Do you want to vote on a touchscreen machine, hand-marked ballot or ‘ballot printer?’

Columbus residents line up to vote early in the 2018 midterm election.
Columbus residents line up to vote early in the 2018 midterm election. tchitwood@ledger-enquirer

Consider this: The next you go to vote in Georgia, you do it differently.

You check in with your photo ID, and fill out a form and sign your name, as usual, and the poll worker gives you a key or combination or code to put into a machine that shows you the ballot on a touchscreen, just like we use now, and you tap in your vote on that.

But it’s not a voting machine, because the machine does not record your vote.

It is a “ballot printer” that prints your ballot out so you can check it, before you feed it into an optical scanner that records your vote and stores the ballot in a lock box.

That’s roughly what Georgia’s SAFE Commission recommended last week, but it did not leave everyone feeling SAFE.

SAFE stands for Secure, Accessible and Fair Elections. The commission was formed last April when Brian Kemp was secretary of state, before he was elected governor amid a wide-ranging controversy over Georgia’s elections, from registration to balloting.

When it comes to balloting, people today don’t trust … much of anything, but they definitely don’t trust machines to decide who wins an election, without a paper trail.

That’s almost comical, in light of what else people trust machines for, when it comes to politics and social media. But voting has to be secure and vetted.

Muscogee County used hand-marked paper ballots before the 2000 presidential election debacle in Florida. After that dispute over punch-hole ballots with hanging chads, people thought: “We just survived Y2K, and we’re still using punch-hole ballots? What is this, the 1980s?”

And it was: Suddenly George Bush was president again and soon Dick Cheney was going back to war with Saddam Hussein.

In 2000, Georgia had no uniform voting system. Counties chose what ballots to use.

The state switched to touchscreen machines statewide in 2002, when those devices at the time could not be hacked, easily, because they were not online.

Hacking has improved a lot since then, and some reports indicate a clever child could hack a Georgia voting machine today, were he or she old enough to vote, and no paper trail would show otherwise.

The SAFE Commission sought ways to establish a paper record without a big shift from how we vote now.

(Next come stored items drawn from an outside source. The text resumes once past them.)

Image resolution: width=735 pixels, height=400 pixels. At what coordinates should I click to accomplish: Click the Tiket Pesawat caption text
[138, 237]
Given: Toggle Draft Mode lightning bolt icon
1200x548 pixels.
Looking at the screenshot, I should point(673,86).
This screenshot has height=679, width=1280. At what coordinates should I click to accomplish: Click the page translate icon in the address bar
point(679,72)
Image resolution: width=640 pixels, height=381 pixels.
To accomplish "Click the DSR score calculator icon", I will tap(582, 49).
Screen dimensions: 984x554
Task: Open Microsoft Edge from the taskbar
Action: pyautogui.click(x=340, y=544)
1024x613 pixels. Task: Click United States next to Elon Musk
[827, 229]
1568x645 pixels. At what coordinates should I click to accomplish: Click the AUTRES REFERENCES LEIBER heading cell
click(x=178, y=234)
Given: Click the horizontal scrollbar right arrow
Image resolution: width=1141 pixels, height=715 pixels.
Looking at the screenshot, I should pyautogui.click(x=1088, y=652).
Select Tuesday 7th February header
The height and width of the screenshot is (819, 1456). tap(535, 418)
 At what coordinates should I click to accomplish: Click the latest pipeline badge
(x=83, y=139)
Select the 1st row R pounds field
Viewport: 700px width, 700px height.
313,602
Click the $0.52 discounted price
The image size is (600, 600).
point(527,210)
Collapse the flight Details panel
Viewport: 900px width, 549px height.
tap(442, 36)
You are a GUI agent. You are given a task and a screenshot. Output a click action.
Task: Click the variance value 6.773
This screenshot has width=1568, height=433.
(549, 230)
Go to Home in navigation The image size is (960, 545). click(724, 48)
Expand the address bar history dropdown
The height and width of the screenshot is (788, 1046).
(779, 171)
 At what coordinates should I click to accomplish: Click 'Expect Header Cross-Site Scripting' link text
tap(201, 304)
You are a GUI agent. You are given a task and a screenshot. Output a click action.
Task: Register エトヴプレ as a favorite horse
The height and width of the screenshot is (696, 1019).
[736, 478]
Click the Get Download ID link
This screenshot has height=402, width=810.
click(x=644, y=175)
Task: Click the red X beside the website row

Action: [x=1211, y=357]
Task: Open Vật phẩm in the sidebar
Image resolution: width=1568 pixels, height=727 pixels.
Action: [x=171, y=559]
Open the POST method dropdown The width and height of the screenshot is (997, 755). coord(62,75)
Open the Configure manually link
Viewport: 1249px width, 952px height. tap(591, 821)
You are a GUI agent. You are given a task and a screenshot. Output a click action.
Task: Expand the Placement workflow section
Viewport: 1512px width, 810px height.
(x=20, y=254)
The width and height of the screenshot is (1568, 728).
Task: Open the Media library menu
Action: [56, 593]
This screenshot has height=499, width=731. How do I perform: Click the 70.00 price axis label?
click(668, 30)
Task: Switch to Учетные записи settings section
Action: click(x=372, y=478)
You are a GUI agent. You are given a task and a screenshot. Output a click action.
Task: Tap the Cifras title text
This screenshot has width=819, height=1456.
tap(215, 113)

Most voters are accustomed to touchscreen machines that not only facilitate typing in whimsical write-in candidates, but help handicapped residents vote independently.

Another advantage to computerized voting is it digitizes the many “ballot styles” from which it programs the individual voter’s ballot. Handing out hard copy ballots increases the risk a poll worker will give a voter the wrong one.

Plus stockpiling all the different paper ballots needed for an election costs money, in printing, hauling, storing and disseminating, so going back to hand-marked ballots means more time, labor and expense. Counties have to guess how many ballots they need and bank extras so they don’t run out.

So, trying to strike a balance, the SAFE Commission recommended the ballot-printer system, in its report approved Thursday.

And the reaction was immediate:

“Today, the SAFE Commission provided a hasty recommendation that ignores expert opinion and grassroots will, all while providing little rationale to the public for their actions,” said Democrat Stacey Abrams, who after losing to Kemp may run for Senate.

Said the Democratic Party of Georgia: “Georgia voters should be outraged that Brian Kemp’s SAFE Commission chose to rush forward vendor-driven recommendations, rather than give Georgia’s election security the thoughtful evaluation and thorough investigation it deserves.”

The commission voted on deadline to get its report to the Georgia General Assembly before the legislature convenes Monday. The state wants changes in place before the 2020 election, to avoid further controversy and court challenges.

Any alterations to the current system will be pricey, and the legislature has to weigh who will pay, between the state and the counties.

The commission’s proceedings are online at the Georgia secretary of state’s website, www.sos.ga.gov.

Nancy Boren, Muscogee County’s elections director, was on the commission. She said that if adopted, the new system will be audited for accuracy.

Absent any specially called election, Muscogee County voters next go to the polls for the presidential preference primary in March 2020.